29/07/2015

A maneira torta de sermos italianos eretos à mesa

Para mim foi bastante surpreendente que o paulistano de mente ajardinada tenha eleito o tiramisu como a sobremesa mais in. Tiramisu (stand me up) é uma coisa que não tem propriamente receita, na medida em que se pode combinar de várias maneiras os seus ingredientes, sendo o principal o queijo mascarpone.

Você mesmo pode fazer em casa o seu queijo mascarpone. Basta misturar um litro de creme de leite com 100 ml de leite, levar ao banho maria entre 80-85ºC, ajuntando 1 grama de cremor tártaro, mexendo, quando estiver quente. Em seguida, deixe por 12 horas num ambiente fresco. Depois, com a colher se faz pequenas porções de 100-150 grs, colocando-as sobre uma gaze e deixando refrigerar a 10ºC por dez horas. Eis o queijo mascarpone, segundo um procedimento tradicional. Claro, se não temos um creme de leite de boa qualidade não teremos um mascarpone de boa qualidade (nem pensar no "de caixinha", viu?).

DESAFIO 1: Formate como lista JSON de strings as linhas dos registros, do início deles até a linha com "tap(433, 510)", inclusive. Use uma string por linha, omita as linhas em branco e deixe as imagens de fora.

REGISTROS DE DADOS:

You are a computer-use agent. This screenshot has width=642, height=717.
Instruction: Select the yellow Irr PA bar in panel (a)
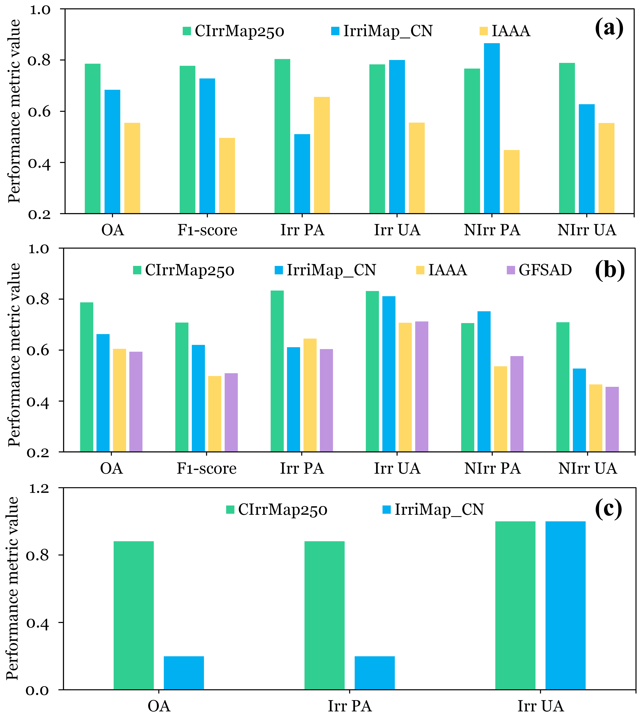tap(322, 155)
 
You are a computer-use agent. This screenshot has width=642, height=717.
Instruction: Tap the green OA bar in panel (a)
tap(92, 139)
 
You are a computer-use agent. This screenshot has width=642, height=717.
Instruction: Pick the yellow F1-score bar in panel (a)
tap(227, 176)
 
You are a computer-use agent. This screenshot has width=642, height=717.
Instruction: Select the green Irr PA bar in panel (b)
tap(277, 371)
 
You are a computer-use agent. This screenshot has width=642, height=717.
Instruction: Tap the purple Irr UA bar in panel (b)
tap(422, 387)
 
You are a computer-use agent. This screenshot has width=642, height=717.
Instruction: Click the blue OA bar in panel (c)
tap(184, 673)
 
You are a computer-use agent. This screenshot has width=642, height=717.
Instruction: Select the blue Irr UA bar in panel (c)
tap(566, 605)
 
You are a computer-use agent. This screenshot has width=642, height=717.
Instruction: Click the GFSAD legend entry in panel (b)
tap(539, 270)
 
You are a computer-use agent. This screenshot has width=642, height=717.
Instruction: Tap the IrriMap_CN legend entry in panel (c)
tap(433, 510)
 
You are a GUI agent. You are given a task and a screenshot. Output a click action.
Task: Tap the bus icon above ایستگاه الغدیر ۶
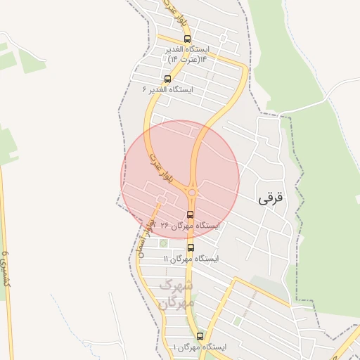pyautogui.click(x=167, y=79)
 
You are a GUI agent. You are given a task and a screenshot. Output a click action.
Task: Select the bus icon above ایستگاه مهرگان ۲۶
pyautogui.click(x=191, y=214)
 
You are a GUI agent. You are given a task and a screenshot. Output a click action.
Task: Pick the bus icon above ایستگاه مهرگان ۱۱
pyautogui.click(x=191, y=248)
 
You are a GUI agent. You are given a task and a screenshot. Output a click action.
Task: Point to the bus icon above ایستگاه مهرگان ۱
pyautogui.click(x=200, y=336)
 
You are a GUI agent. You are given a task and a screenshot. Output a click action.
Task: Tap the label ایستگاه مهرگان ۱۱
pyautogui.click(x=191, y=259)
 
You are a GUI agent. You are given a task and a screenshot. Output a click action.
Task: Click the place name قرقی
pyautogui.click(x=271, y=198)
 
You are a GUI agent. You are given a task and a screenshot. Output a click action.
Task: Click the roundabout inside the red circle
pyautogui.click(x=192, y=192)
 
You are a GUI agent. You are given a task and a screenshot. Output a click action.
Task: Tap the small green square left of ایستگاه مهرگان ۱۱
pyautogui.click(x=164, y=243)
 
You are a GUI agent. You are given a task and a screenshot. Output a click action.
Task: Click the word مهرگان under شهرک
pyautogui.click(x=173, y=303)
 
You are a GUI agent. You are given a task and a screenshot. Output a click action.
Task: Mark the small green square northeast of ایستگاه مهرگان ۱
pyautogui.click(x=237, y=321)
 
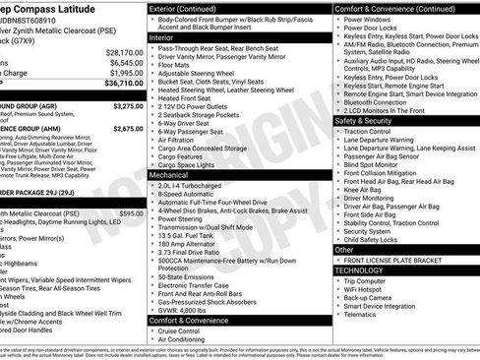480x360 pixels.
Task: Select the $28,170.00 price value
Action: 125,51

DESAFIO 2: Dê continuidade ao texto sobre o tiramisu e o mascarpone a partir do ponto em que ele termina.

SAÍDA ESPERADA 1:
[
  "You are a computer-use agent. This screenshot has width=642, height=717.",
  "Instruction: Select the yellow Irr PA bar in panel (a)",
  "tap(322, 155)",
  "You are a computer-use agent. This screenshot has width=642, height=717.",
  "Instruction: Tap the green OA bar in panel (a)",
  "tap(92, 139)",
  "You are a computer-use agent. This screenshot has width=642, height=717.",
  "Instruction: Pick the yellow F1-score bar in panel (a)",
  "tap(227, 176)",
  "You are a computer-use agent. This screenshot has width=642, height=717.",
  "Instruction: Select the green Irr PA bar in panel (b)",
  "tap(277, 371)",
  "You are a computer-use agent. This screenshot has width=642, height=717.",
  "Instruction: Tap the purple Irr UA bar in panel (b)",
  "tap(422, 387)",
  "You are a computer-use agent. This screenshot has width=642, height=717.",
  "Instruction: Click the blue OA bar in panel (c)",
  "tap(184, 673)",
  "You are a computer-use agent. This screenshot has width=642, height=717.",
  "Instruction: Select the blue Irr UA bar in panel (c)",
  "tap(566, 605)",
  "You are a computer-use agent. This screenshot has width=642, height=717.",
  "Instruction: Click the GFSAD legend entry in panel (b)",
  "tap(539, 270)",
  "You are a computer-use agent. This screenshot has width=642, height=717.",
  "Instruction: Tap the IrriMap_CN legend entry in panel (c)",
  "tap(433, 510)"
]

SAÍDA ESPERADA 2:
Mas é possível comer bons tiramisu em São Paulo, desse tipo, feitos nos restaurantes. Contudo o Fasano cobra R$ 53 reais pelo tiramisu; o Parigi R$ 44; o Gero, R$ 42. Por que? Porque o mascarpone é importado, e nessa modalidade custa cerca de R$120 o quilo. São as sobremesas “mais caras” de São Paulo o que, digamos, não tem a menor importância para o comum dos mortais. Gente que tem grana gasta sua grana como bem entende, não é?

Por outro lado, isso revela muita coisa interessante sobre o consumo do paulistano. Da mesma forma que o Fasano é eleito o melhor restaurante de São Paulo pelo “júri popular” da Folha, por gente que jamais pisou no Fasano, diz-se que tiramisu “tem que ser com mascarpone importando”; ou que polenta (e já ouvi isso de muito chefinho e chefete) “tem que ser com fubá importado” (embora os italianos adquiram boa quantidade de milho no Brasil, quando a sua agricultura falha).

O desejo de sermos outros é realmente muito forte na nossa cidade afluente. Nós, descendentes de carcamanos do início do século XX, queremos ascender em termos de “identidade italiana”. Não mais aquela coisa calabresa, siciliana, mas o refinamento milanês; não mais pastiera di grano, mas tiramisu com mascarpone legítimo! (e digamos que o Eataly também cumpre essa função, em escala macro,  diante dos que se sofisticaram ao longo dos anos frequentando o Santa Luzia).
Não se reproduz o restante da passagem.